* **TASK INSTRUCTIONS**
Please reproduce the following listing line for line, changing nothing. Omit the picture lines.

* **PROVIDED ENTRIES**
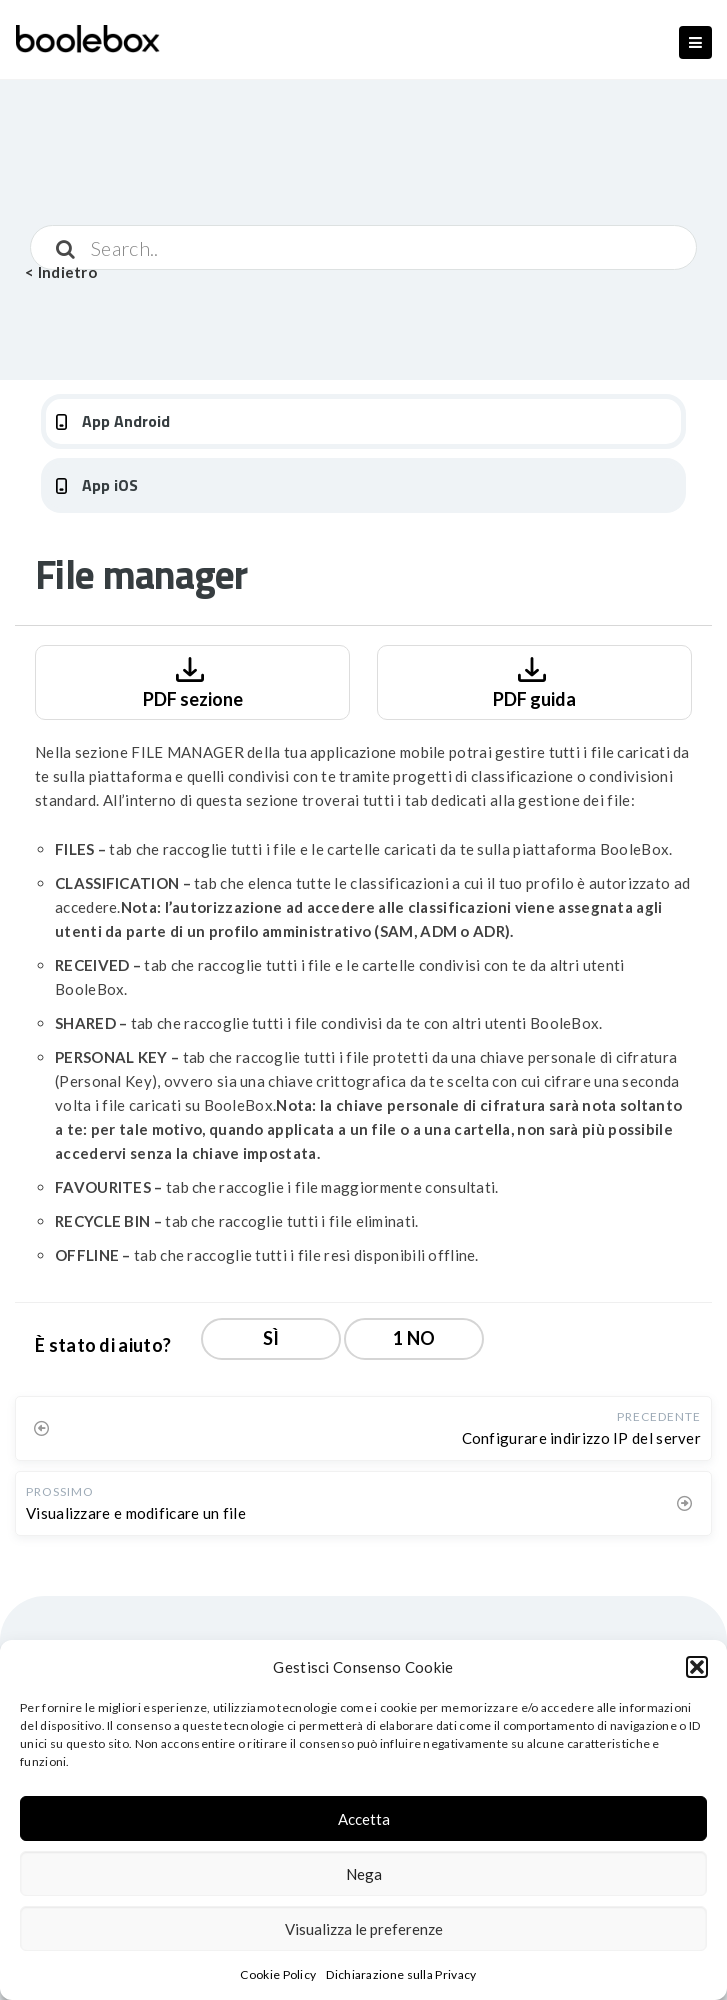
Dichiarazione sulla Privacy (401, 1974)
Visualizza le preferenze (364, 1929)
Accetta (364, 1819)
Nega (364, 1874)
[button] (697, 1667)
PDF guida (534, 680)
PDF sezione (193, 680)
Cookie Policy (278, 1974)
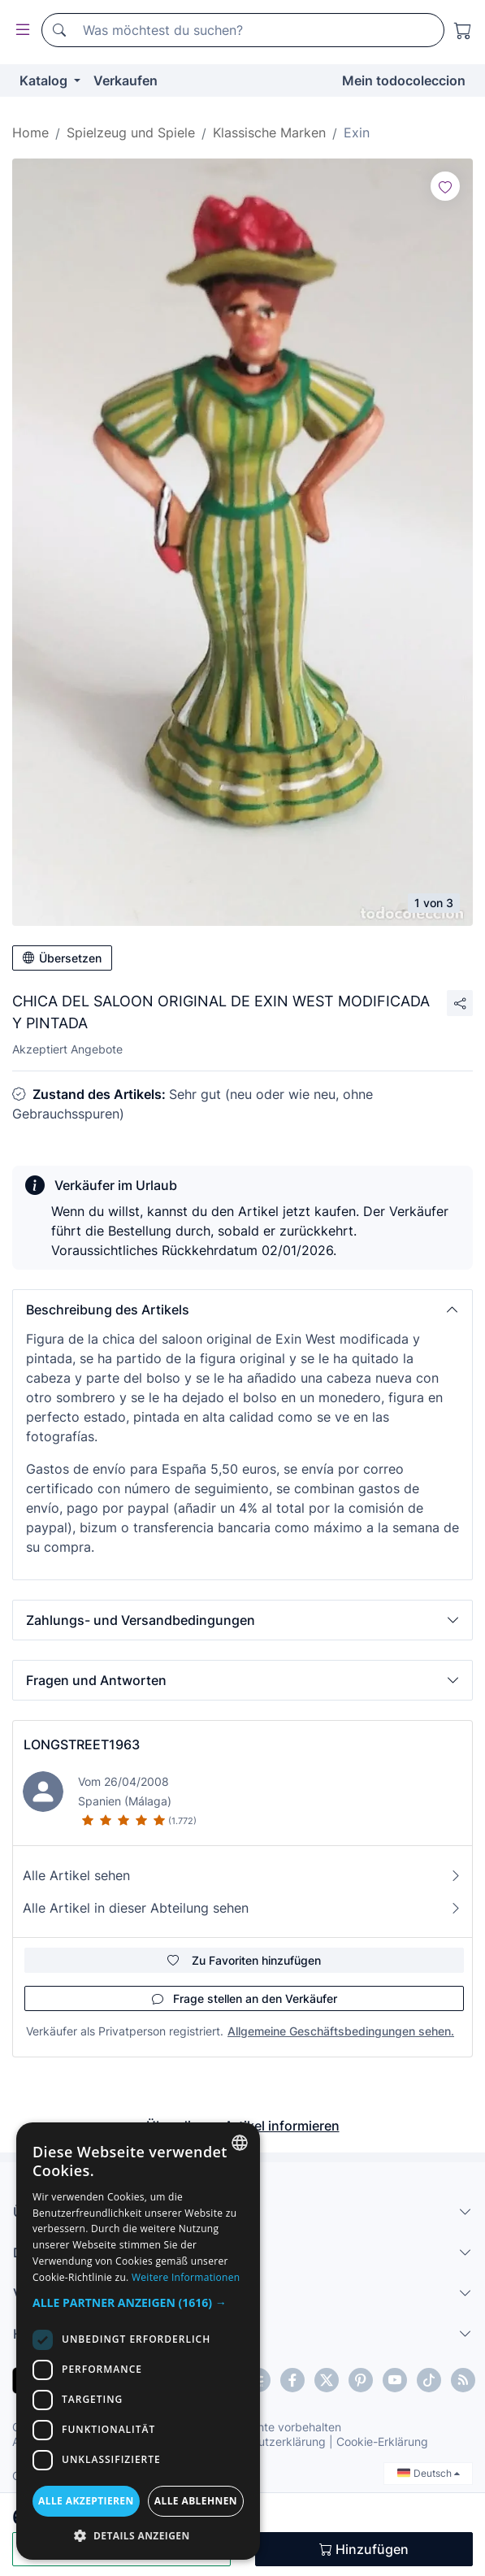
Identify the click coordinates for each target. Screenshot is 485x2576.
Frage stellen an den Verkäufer (244, 1998)
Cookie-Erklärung (382, 2441)
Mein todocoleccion (404, 80)
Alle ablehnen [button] (195, 2501)
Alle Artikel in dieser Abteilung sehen (242, 1908)
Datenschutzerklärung (267, 2441)
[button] (242, 1309)
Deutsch (428, 2473)
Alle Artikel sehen (242, 1875)
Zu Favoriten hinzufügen (244, 1960)
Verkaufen (125, 80)
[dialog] (138, 2341)
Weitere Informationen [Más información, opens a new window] (186, 2277)
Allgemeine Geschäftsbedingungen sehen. (340, 2031)
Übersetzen (62, 958)
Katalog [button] (45, 80)
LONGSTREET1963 (82, 1744)
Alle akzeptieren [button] (86, 2501)
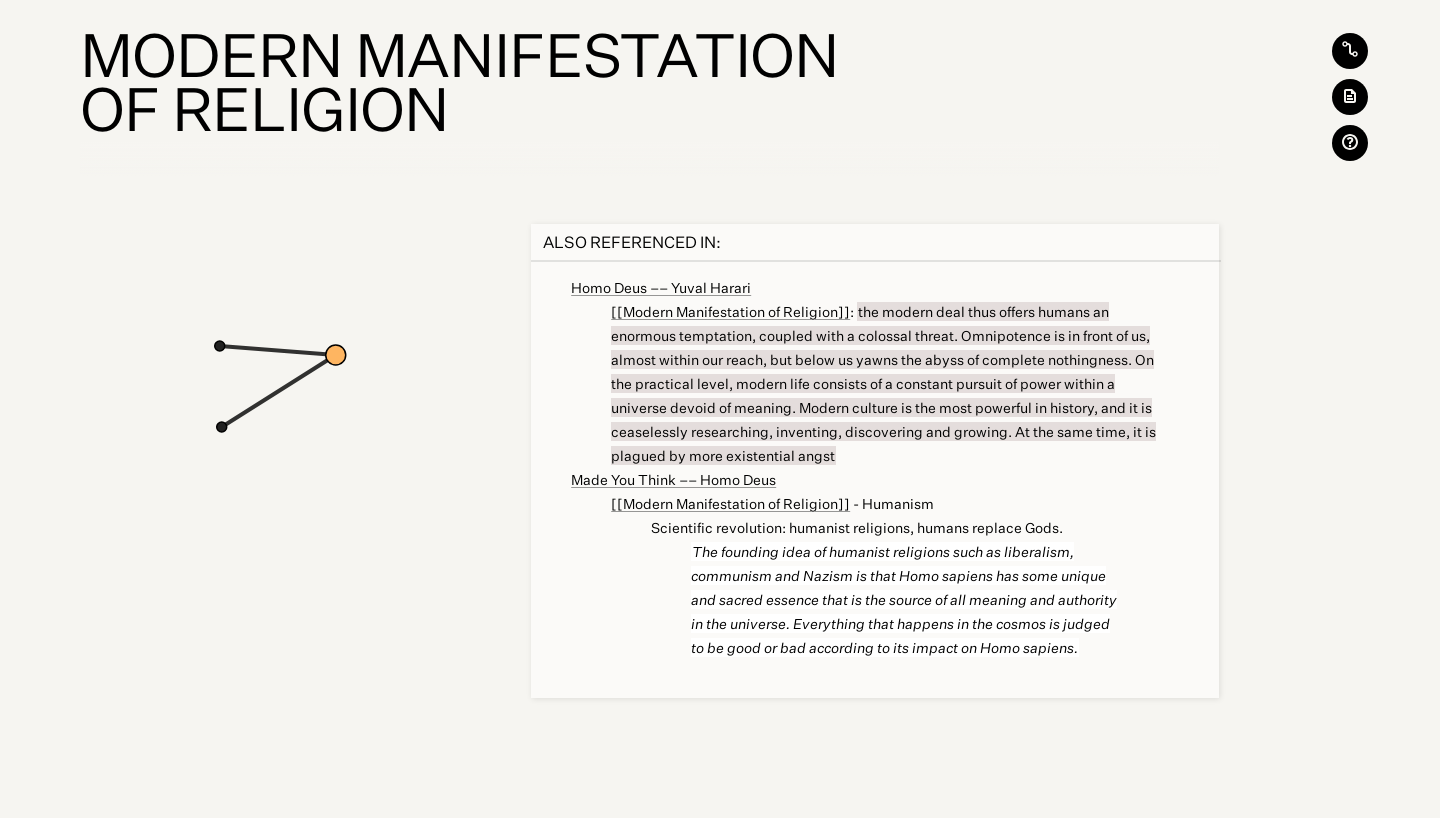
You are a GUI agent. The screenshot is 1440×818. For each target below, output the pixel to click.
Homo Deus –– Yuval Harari (661, 287)
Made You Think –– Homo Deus (673, 479)
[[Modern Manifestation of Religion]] (730, 311)
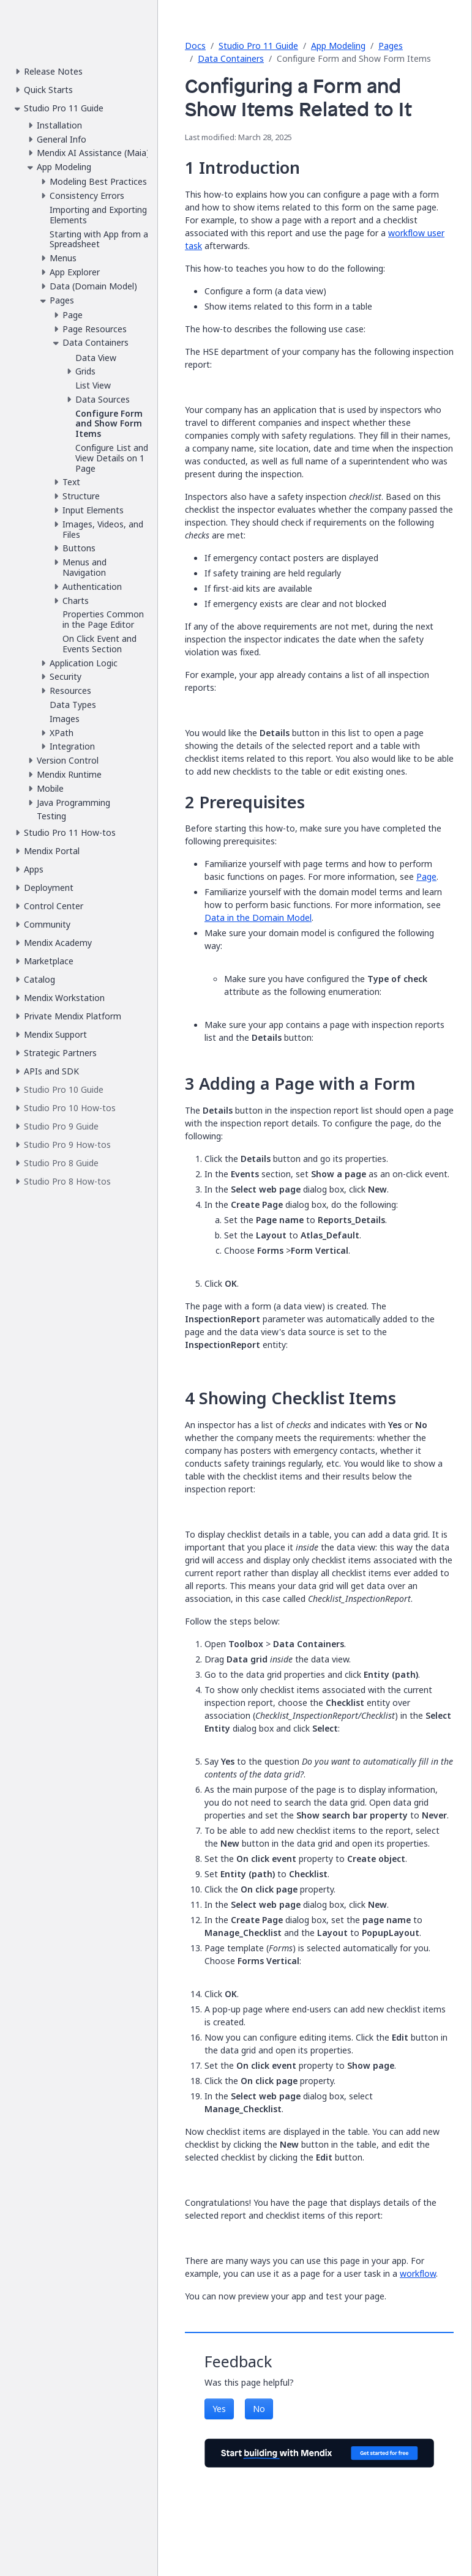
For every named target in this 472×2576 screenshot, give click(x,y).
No (259, 2408)
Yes (219, 2408)
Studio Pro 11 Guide (258, 45)
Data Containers (231, 58)
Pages (390, 45)
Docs (195, 45)
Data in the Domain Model (258, 917)
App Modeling (338, 45)
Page (426, 876)
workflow (418, 2273)
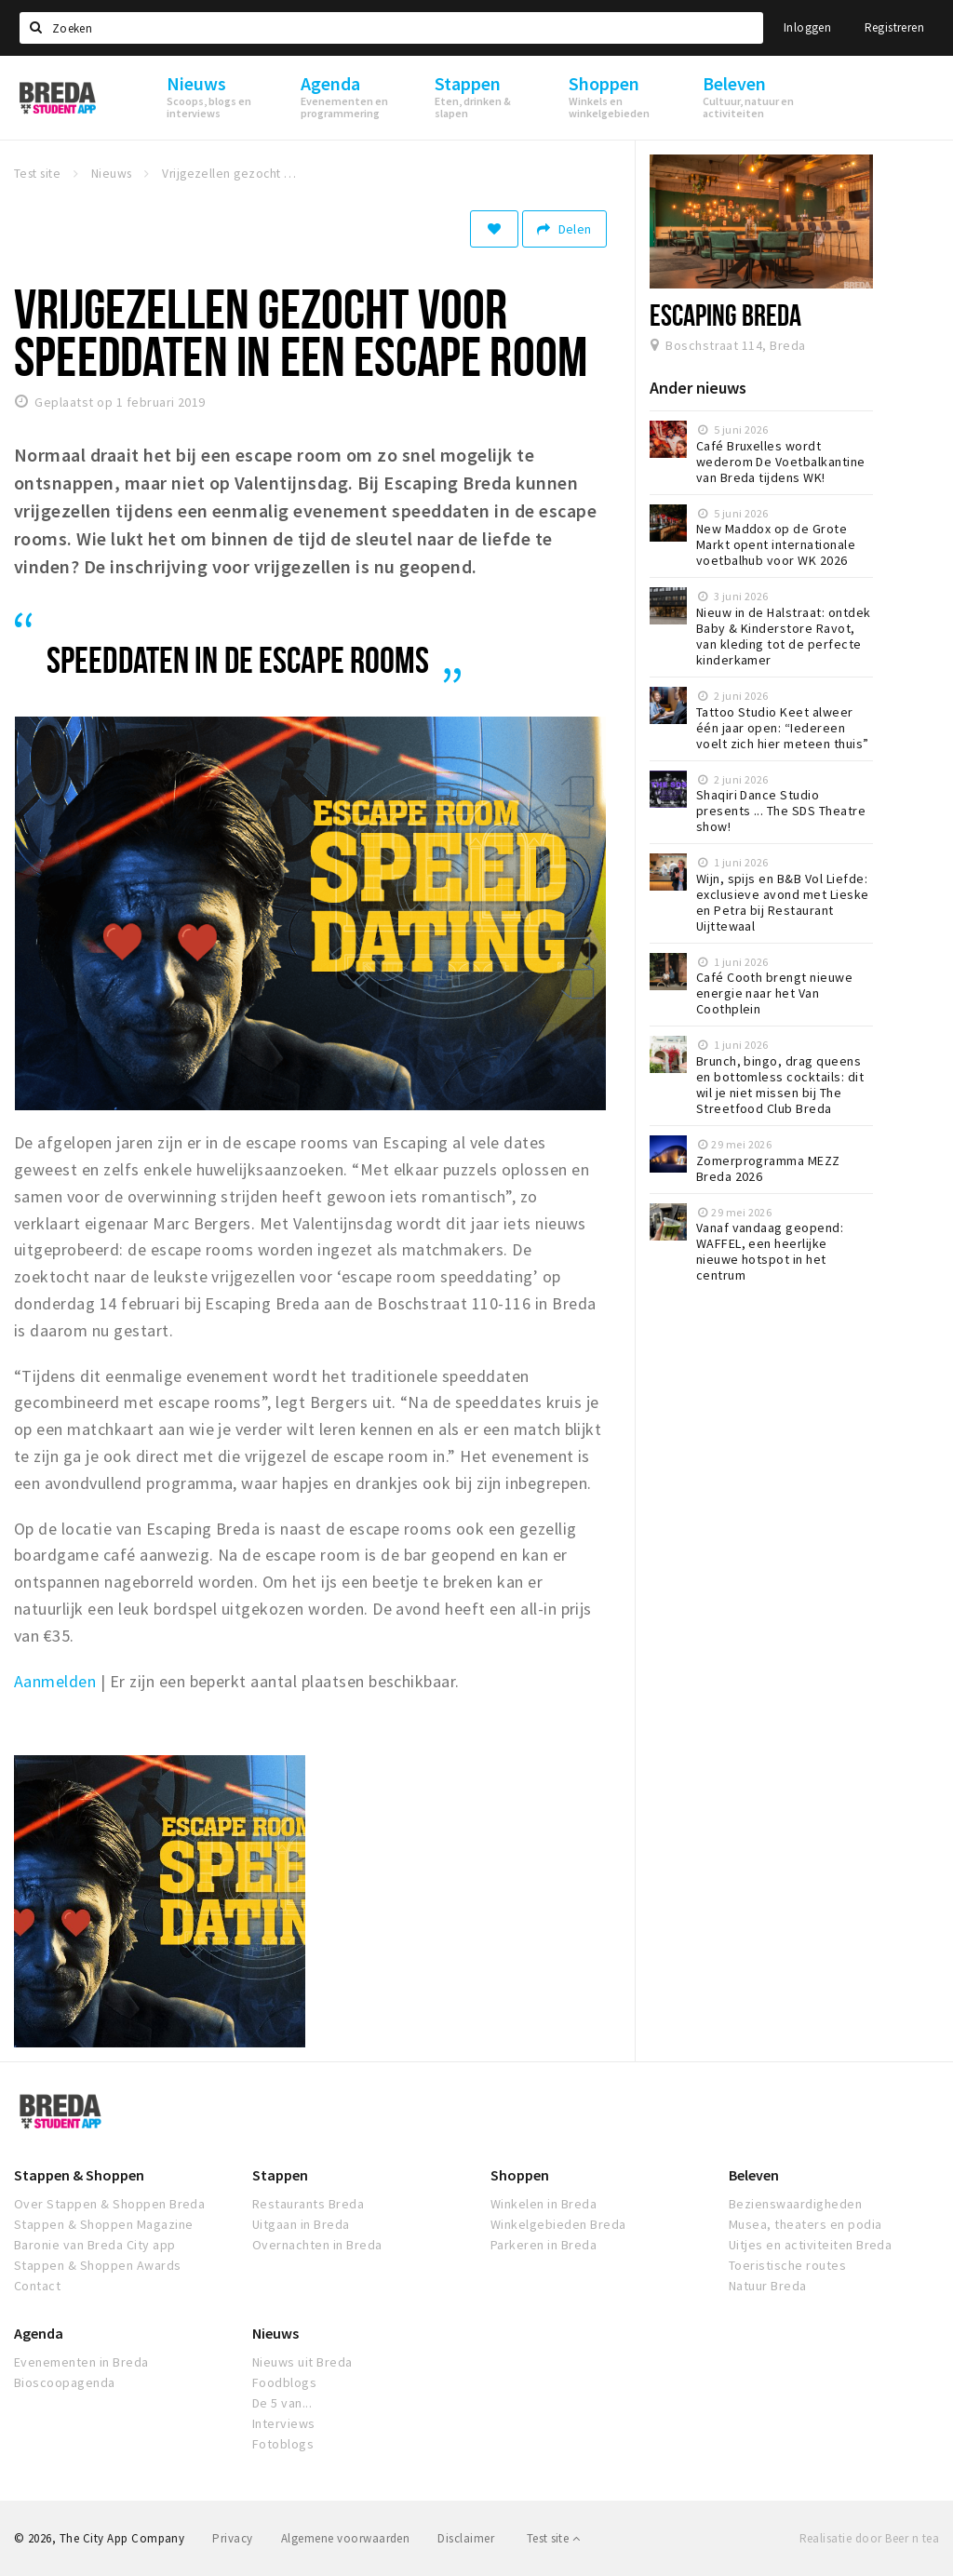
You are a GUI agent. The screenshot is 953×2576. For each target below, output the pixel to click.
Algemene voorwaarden (345, 2538)
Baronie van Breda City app (94, 2244)
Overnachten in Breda (317, 2244)
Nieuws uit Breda (302, 2362)
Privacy (232, 2538)
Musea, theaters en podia (805, 2224)
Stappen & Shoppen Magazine (103, 2224)
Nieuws (275, 2333)
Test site (553, 2538)
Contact (37, 2285)
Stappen (280, 2175)
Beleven (754, 2175)
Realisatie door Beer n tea (869, 2538)
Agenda (38, 2333)
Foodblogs (284, 2382)
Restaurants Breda (308, 2203)
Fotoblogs (283, 2443)
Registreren (894, 27)
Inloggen (807, 27)
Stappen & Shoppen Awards (97, 2265)
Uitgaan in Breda (301, 2224)
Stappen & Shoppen (79, 2175)
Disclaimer (465, 2538)
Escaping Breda (725, 314)
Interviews (283, 2423)
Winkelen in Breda (543, 2203)
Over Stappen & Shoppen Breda (109, 2203)
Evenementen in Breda (81, 2362)
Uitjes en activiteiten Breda (810, 2244)
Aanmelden (55, 1681)
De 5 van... (282, 2403)
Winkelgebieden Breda (558, 2224)
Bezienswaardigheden (795, 2203)
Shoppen (519, 2175)
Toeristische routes (787, 2265)
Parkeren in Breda (543, 2244)
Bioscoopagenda (64, 2382)
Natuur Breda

* **COMPLETE OUTPUT**
Dichiarazione sulla Privacy (401, 1974)
Visualizza le preferenze (364, 1929)
Accetta (364, 1819)
Nega (364, 1874)
[button] (697, 1667)
PDF guida (534, 680)
PDF sezione (193, 680)
Cookie Policy (278, 1974)
Identify the click coordinates for each target. Screenshot is 485x2576.
Frage stellen an den Verkäufer (244, 1998)
Cookie-Erklärung (382, 2441)
Mein todocoleccion (404, 80)
Alle ablehnen [button] (195, 2501)
Alle Artikel in dieser Abteilung sehen (242, 1908)
Datenschutzerklärung (267, 2441)
[button] (242, 1309)
Deutsch (428, 2473)
Alle Artikel sehen (242, 1875)
Zu Favoriten hinzufügen (244, 1960)
Verkaufen (125, 80)
[dialog] (138, 2341)
Weitere Informationen [Más información, opens a new window] (186, 2277)
Allgemeine Geschäftsbedingungen sehen. (340, 2031)
Übersetzen (62, 958)
Katalog [button] (45, 80)
LONGSTREET1963 (82, 1744)
Alle akzeptieren [button] (86, 2501)
You are a GUI agent. The screenshot is 1440×818. For each target below, output the pixel to click.
Homo Deus –– Yuval Harari (661, 287)
Made You Think –– Homo Deus (673, 479)
[[Modern Manifestation of Religion]] (730, 311)
For every named target in this 472×2576 screenshot, give click(x,y).
No (259, 2408)
Yes (219, 2408)
Studio Pro 11 Guide (258, 45)
Data Containers (231, 58)
Pages (390, 45)
Docs (195, 45)
Data in the Domain Model (258, 917)
App Modeling (338, 45)
Page (426, 876)
workflow (418, 2273)
You are a GUI agent. The screenshot is 953×2576. For each target below, output the pixel to click.
Algemene voorwaarden (345, 2538)
Baronie van Breda City app (94, 2244)
Overnachten in Breda (317, 2244)
Nieuws uit Breda (302, 2362)
Privacy (232, 2538)
Musea, theaters en podia (805, 2224)
Stappen & Shoppen Magazine (103, 2224)
Nieuws (275, 2333)
Test site (553, 2538)
Contact (37, 2285)
Stappen (280, 2175)
Beleven (754, 2175)
Realisatie door Beer n tea (869, 2538)
Agenda (38, 2333)
Foodblogs (284, 2382)
Restaurants Breda (308, 2203)
Fotoblogs (283, 2443)
Registreren (894, 27)
Inloggen (807, 27)
Stappen & Shoppen Awards (97, 2265)
Uitgaan in Breda (301, 2224)
Stappen & Shoppen (79, 2175)
Disclaimer (465, 2538)
Escaping Breda (725, 314)
Interviews (283, 2423)
Winkelen in Breda (543, 2203)
Over Stappen & Shoppen Breda (109, 2203)
Evenementen in Breda (81, 2362)
Uitjes en activiteiten Breda (810, 2244)
Aanmelden (55, 1681)
De 5 van... (282, 2403)
Winkelgebieden Breda (558, 2224)
Bezienswaardigheden (795, 2203)
Shoppen (519, 2175)
Toeristische routes (787, 2265)
Parkeren in Breda (543, 2244)
Bioscoopagenda (64, 2382)
Natuur Breda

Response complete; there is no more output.